(Beginning of Data provided)

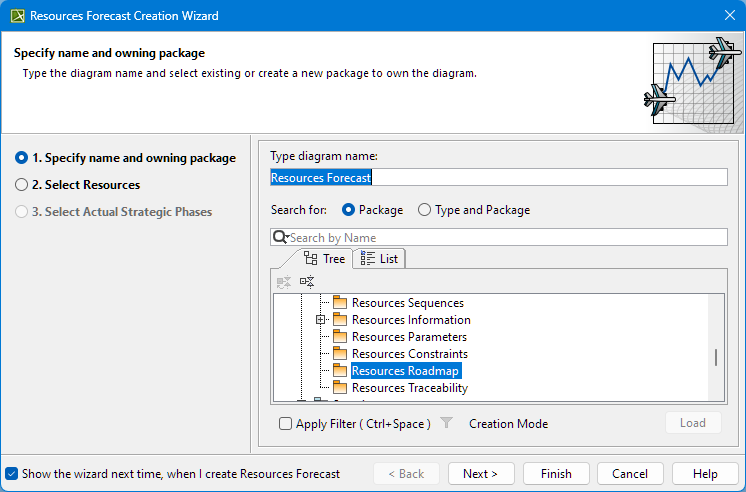746x492 pixels.
Task: Uncheck Show the wizard next time
Action: coord(12,474)
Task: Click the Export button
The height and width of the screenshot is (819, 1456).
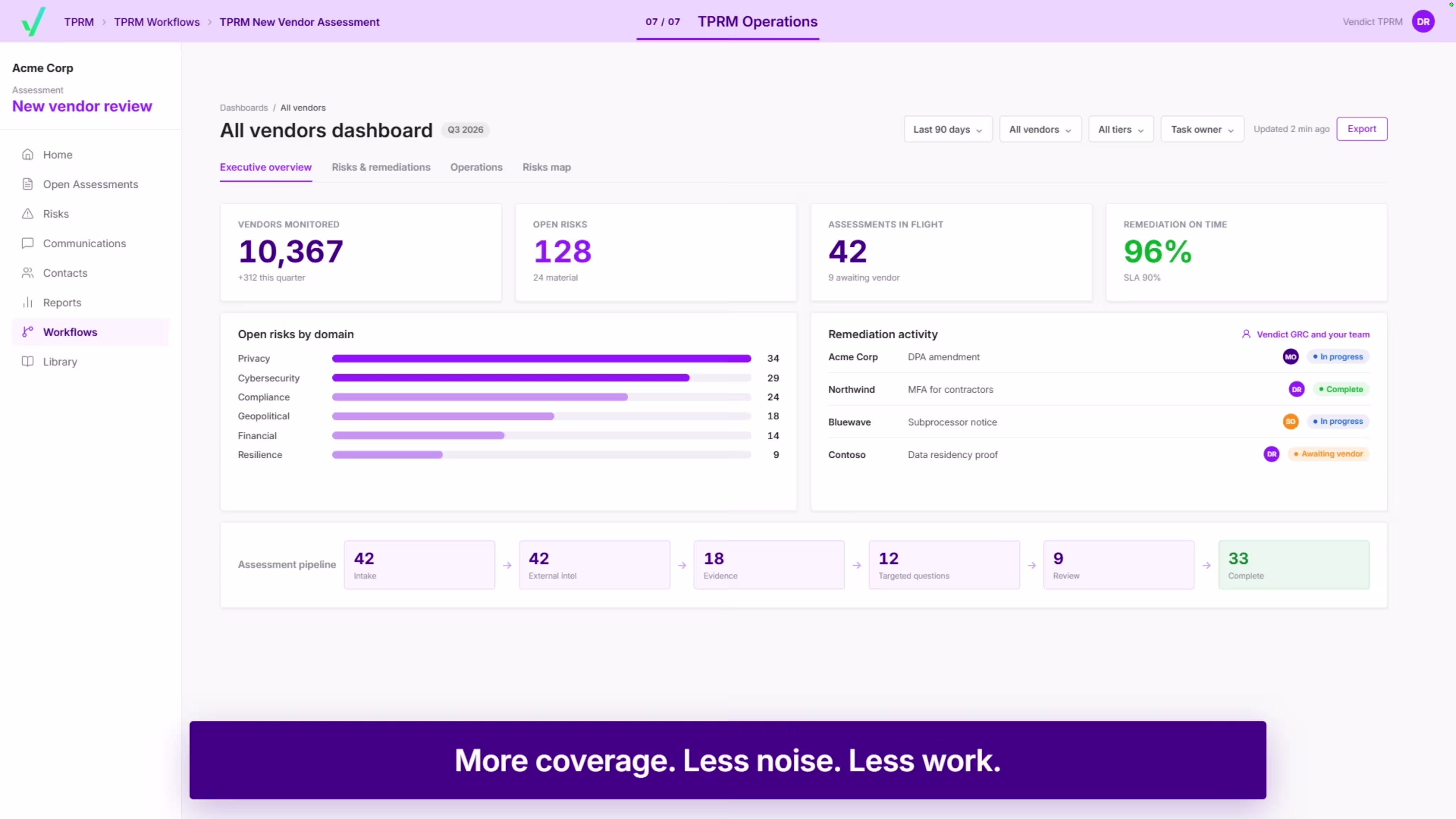Action: pos(1361,129)
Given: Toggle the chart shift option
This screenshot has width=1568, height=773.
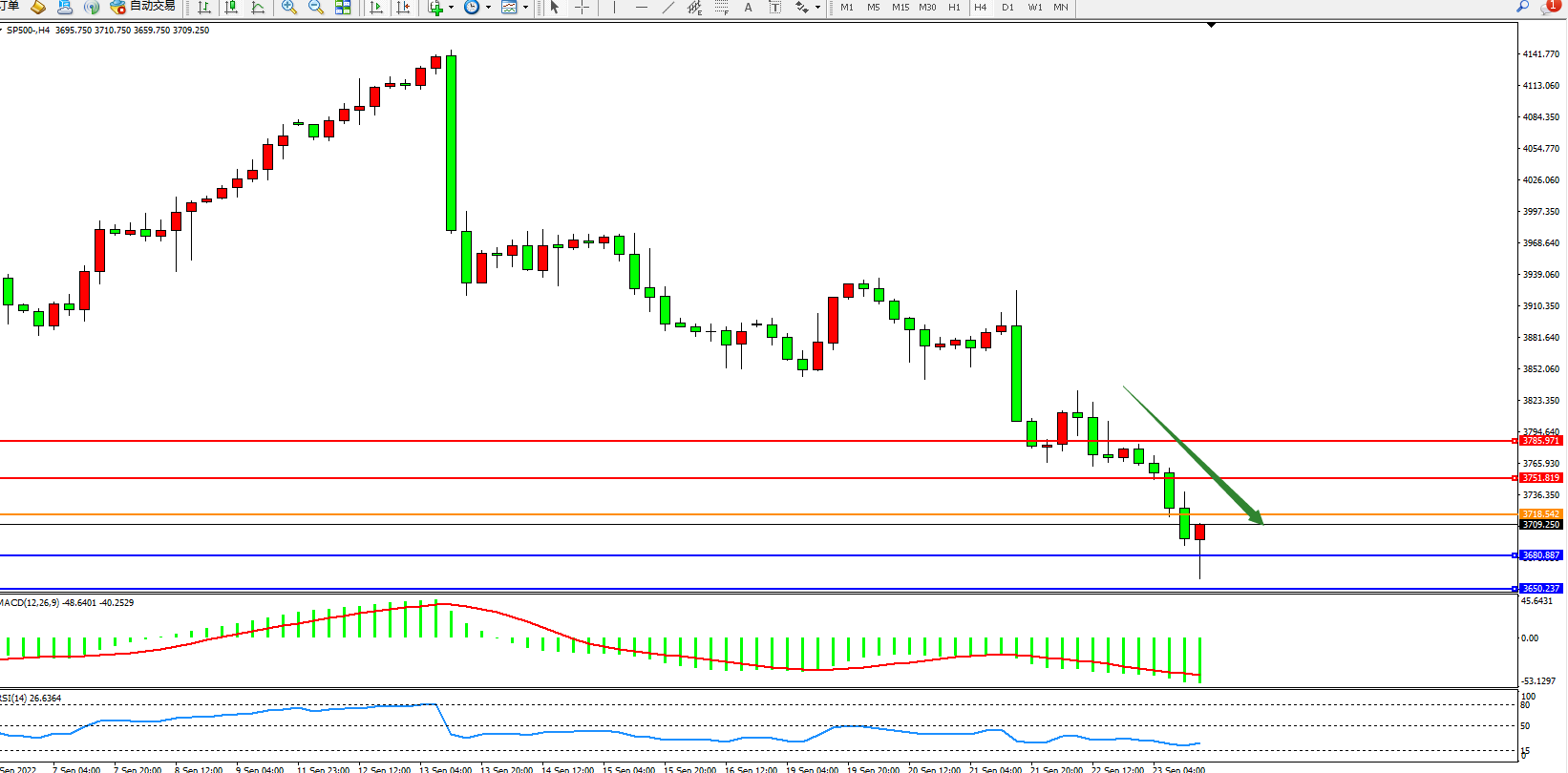Looking at the screenshot, I should [x=403, y=7].
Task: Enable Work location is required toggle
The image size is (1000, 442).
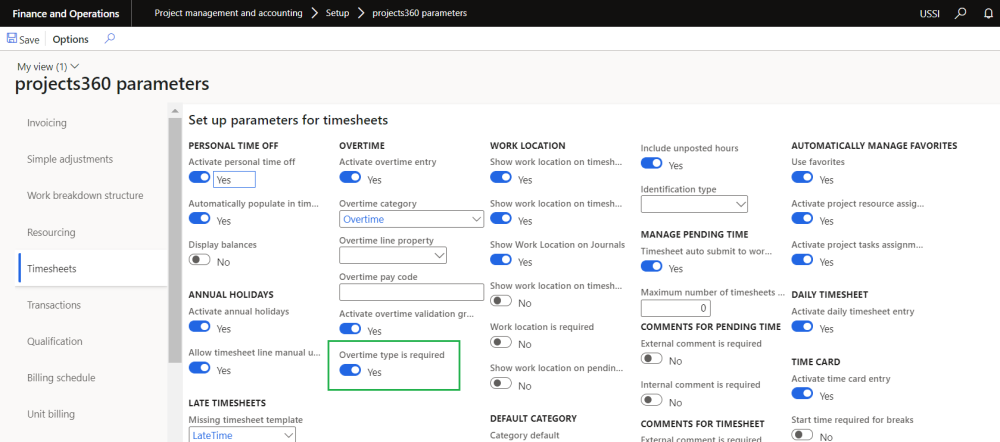Action: coord(501,342)
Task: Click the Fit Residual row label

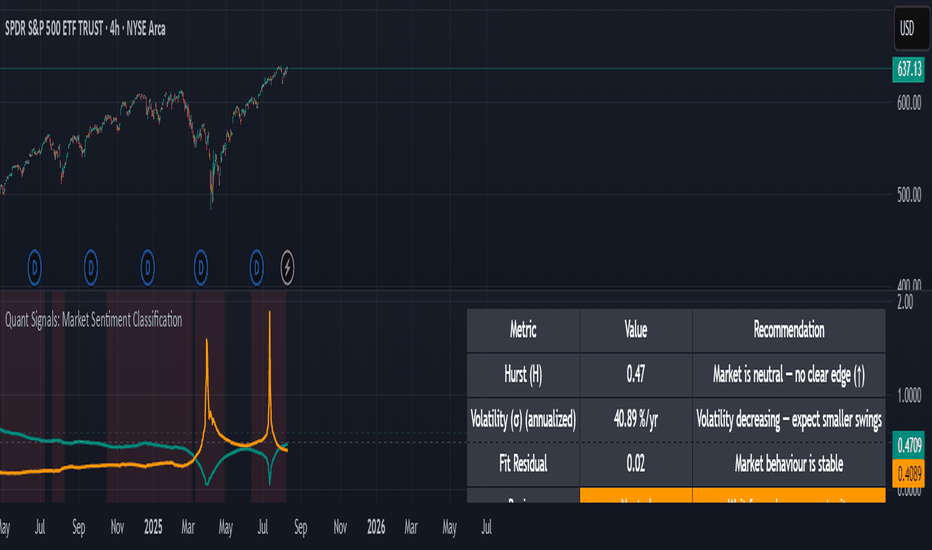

(End of Data provided)

- **Work to complete**
Return exactly the lines from the one with "Task: Click the Export button" through the last line of the entries above, both ends included. No pictures may appear in the copy.

- **Solution for this problem**
Task: Click the Export button
The height and width of the screenshot is (819, 1456).
Action: pos(1361,129)
Given: Toggle the chart shift option
This screenshot has width=1568, height=773.
Looking at the screenshot, I should [x=403, y=7].
Task: Enable Work location is required toggle
The image size is (1000, 442).
Action: coord(501,342)
Task: Click the Fit Residual row label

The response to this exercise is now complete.